The conda environment is specified in 'environment.yml'.

For each subset, experiments should be run in the following order. Note that each experiment has a number of iterations (which we ran on a computational cluster). Each experiment can be executed by running 'python <filename> <array_id>'. We additionally provide bash scripts that can be used to run these files on a SLURM cluster (though we note that they may require some modifications to run successfully on a cluster different from ours).

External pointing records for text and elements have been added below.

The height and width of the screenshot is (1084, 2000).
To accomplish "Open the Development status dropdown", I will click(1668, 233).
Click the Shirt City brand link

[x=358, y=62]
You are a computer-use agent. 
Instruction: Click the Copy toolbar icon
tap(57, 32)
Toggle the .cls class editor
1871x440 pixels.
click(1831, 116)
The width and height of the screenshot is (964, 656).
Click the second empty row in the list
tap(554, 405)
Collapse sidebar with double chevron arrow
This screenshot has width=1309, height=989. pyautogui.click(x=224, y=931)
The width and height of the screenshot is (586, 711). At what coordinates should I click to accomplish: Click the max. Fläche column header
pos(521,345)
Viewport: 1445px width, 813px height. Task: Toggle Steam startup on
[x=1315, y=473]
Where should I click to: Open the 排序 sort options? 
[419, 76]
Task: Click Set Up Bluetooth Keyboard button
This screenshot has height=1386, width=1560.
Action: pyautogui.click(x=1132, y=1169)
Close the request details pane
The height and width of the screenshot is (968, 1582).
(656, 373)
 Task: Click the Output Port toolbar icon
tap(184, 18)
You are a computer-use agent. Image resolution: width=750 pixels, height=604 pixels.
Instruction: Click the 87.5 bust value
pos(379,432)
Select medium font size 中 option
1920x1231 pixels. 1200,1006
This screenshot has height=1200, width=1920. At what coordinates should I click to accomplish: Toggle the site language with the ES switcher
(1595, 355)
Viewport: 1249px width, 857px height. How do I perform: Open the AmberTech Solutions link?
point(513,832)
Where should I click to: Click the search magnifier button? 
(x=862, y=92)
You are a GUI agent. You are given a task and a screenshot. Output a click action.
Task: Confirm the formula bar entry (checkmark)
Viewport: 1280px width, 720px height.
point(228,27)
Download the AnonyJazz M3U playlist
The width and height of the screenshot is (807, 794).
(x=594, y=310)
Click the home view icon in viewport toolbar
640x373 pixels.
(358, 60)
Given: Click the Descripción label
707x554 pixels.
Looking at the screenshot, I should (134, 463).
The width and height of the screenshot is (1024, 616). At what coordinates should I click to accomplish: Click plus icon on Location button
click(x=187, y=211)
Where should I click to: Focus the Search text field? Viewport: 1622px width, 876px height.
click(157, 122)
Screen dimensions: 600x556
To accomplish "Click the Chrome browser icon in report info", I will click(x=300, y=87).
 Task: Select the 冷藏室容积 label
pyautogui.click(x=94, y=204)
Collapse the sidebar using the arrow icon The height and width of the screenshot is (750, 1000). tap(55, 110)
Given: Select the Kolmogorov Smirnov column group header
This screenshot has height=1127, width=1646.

- Diagonal linear networks
  - Pretraining (for PT+FT): diagonal_network_pretrain_1.py
  - Overlaps:
    - diagonal_network_overlap_1.py
    - diagonal_network_overlap_2.py
  - Nested feature selection
    - diagonal_overlap_scale.py
    - diagonal_sparse_overlap_1.py
    - diagonal_sparse_overlap_2.py
- ReLU networks
  - Pretraining: relu_scaling_law_2.py
  - Overlap/correlation:
    - relu_finetune_1.py
    - relu_finetune_1b.py
  - Nested feature selection
    - relu_finetune_2.py
    - relu_finetune_2b.py
  - Correlation/magnitude
    - relu_corr.py
    - relu_corr_2.py
- CIFAR-100´
  - ResNet
    - Pretraining: cifar100_pretrain.py
    - Finetuning:
      - cifar100_main.py
      - cifar100_main_2.py
    - ENSD: cifar100_ensd.py
  - ViT:
    - Pretraining: cifar100_pretrain_vit.py
    - Finetuning:
      - cifar100_main_vit.py
      - cifar100_main_2_vit.py
    - ENSD: cifar100_vit_ensd.py

We then collated the resulting files and provide them in the 'data/processed' folder. The different Rmarkdown documents detail how we constructed the figures from there.